Nachdem durch das Fehlen der EU-Verordnung zum Färben von
Bioeiern Ostern 2008 für Biokäufer farblos war, wird Ostern 2009
nun durch den unermüdlichen Einsatz der Biohennen AG wieder
biobunt werden. Mit Unterstützung des ehemaligen
Landwirtschaftministers Horst Seehofer, in dessen Wahlkreis das
Vohburger Unternehmen liegt, konnte in Brüssel eine Einigung
erzielt werden, die das Färben von Bioeiern in traditionellen
Zeiträumen erlaubt.
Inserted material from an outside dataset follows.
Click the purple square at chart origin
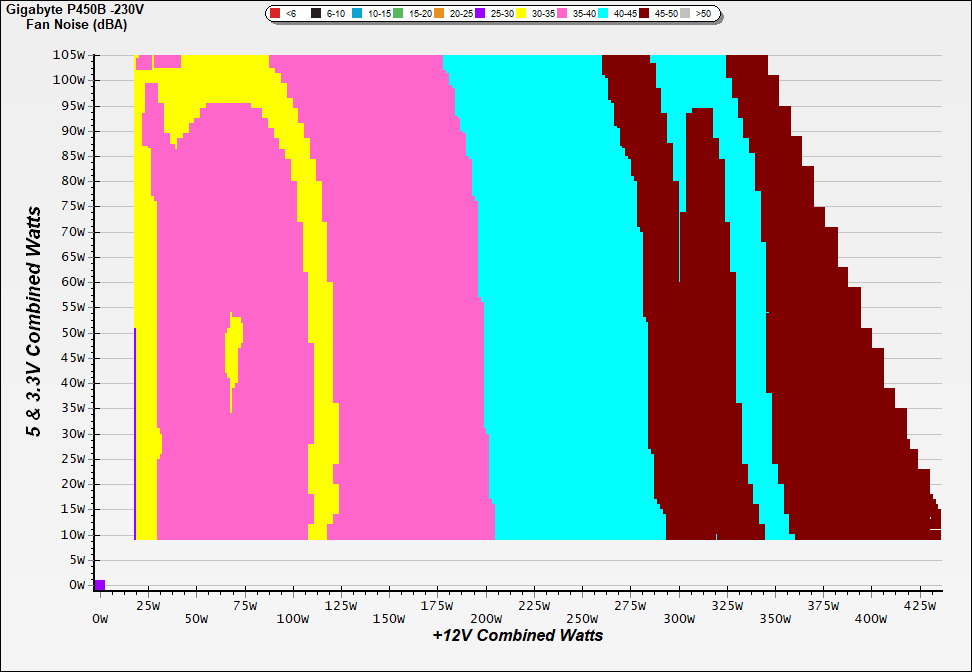Image resolution: width=972 pixels, height=672 pixels. coord(99,585)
Die LfL Bayern hat die Verordnung (EG) Nr.
1254/2008 Der Kommission vom 15.12.2008 durch eine
Allgemeinverfügung vom 19.12.2008 umgesetzt. Das heißt, dass
nun endgültig der Weg zu gefärbten Bio Eiern, wenigstens für die
Osterzeit (Januar bis Ostern + 4 Wochen), frei ist.
Hier geht's zur vollständigen PR Meldung
... gefärbt mit naturidentischen Erdfarben
Die Erdfarben werden durch Hydrolyse von metallischem Eisen hergestellt. Das daraus gewonnene Eisenoxid wird durch Erhitzung auf den gewünschten Farbton gebracht.
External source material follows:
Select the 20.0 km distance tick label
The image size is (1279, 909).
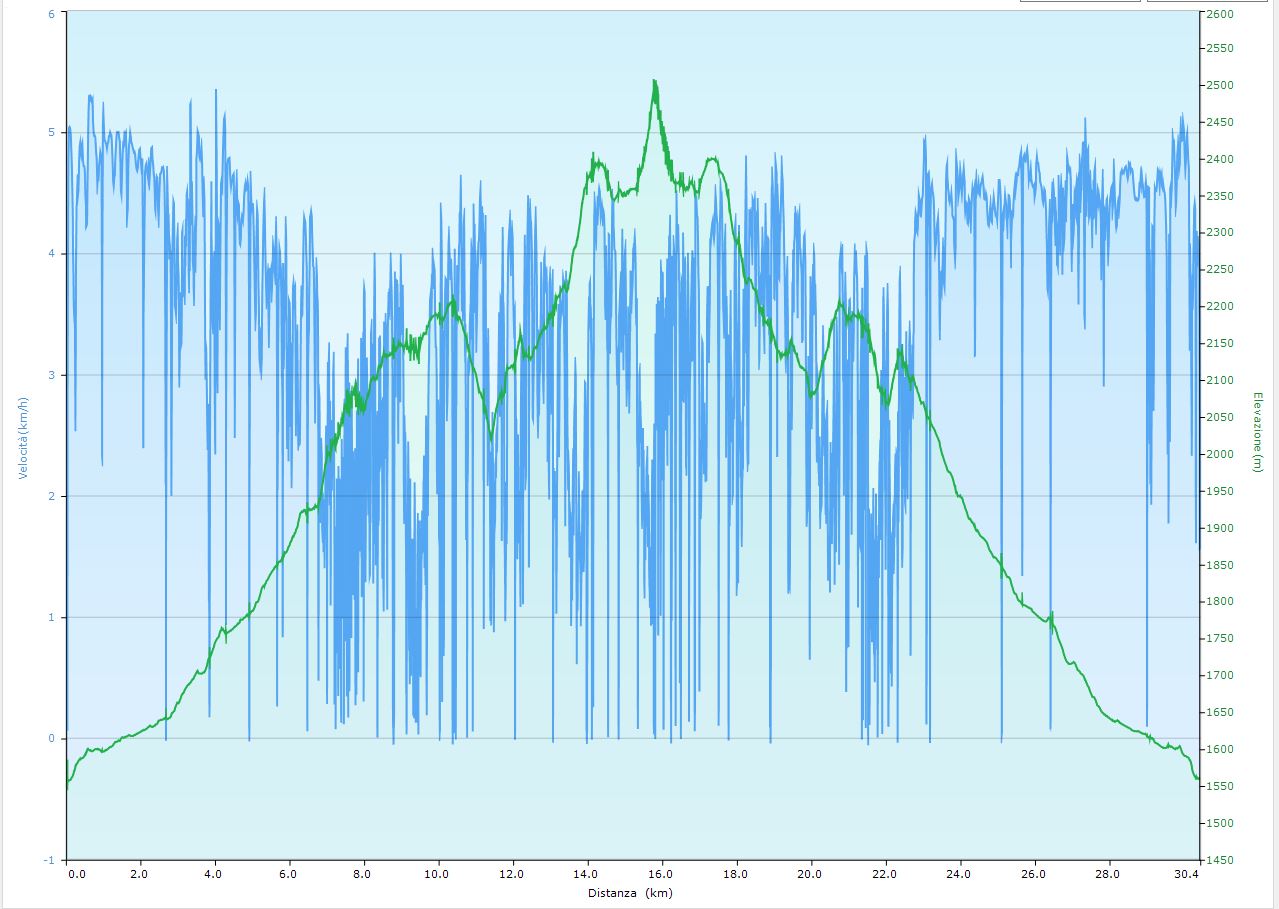tap(810, 874)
Zur Versiegelung des Eis - um die Haltbarkeit zu erhöhen - setzen wir natürliches Kopalharz ein.
Dies sind Pflanzenharze aus in Afrika, Asien und Südamerika beheimateten Bäumen. Es handelt sich um sehr feste Harze, die entweder durch Einritzen der Bäume oder durch Ausgraben gewonnen werden.
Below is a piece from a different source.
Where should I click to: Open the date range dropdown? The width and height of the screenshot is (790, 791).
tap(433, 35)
Quelle: Informationssystem Nachwachsende Rohstoffe, www.inaro.de
Die Eier werden im Spritzverfahren mehrfarbig gesprüht.
Entscheidender Vorteil dieser Farben ist, dass sie wasserunlöslich sind und damit nicht durch Osmose in das Ei eindringen können.
Die Farben entsprechen
der EG-Öko-Basisverordnung (EG) Nr. 834/2007 sowie der
Durchführungsverordnung (EG) Nr. 889/08 mit Änderung durch die
Verordnung (EG) Nr. 1254/2008 vom 15. Dezember 2008.
Kontrolliert durch Qualitätsgemeinschaft bunte Eier.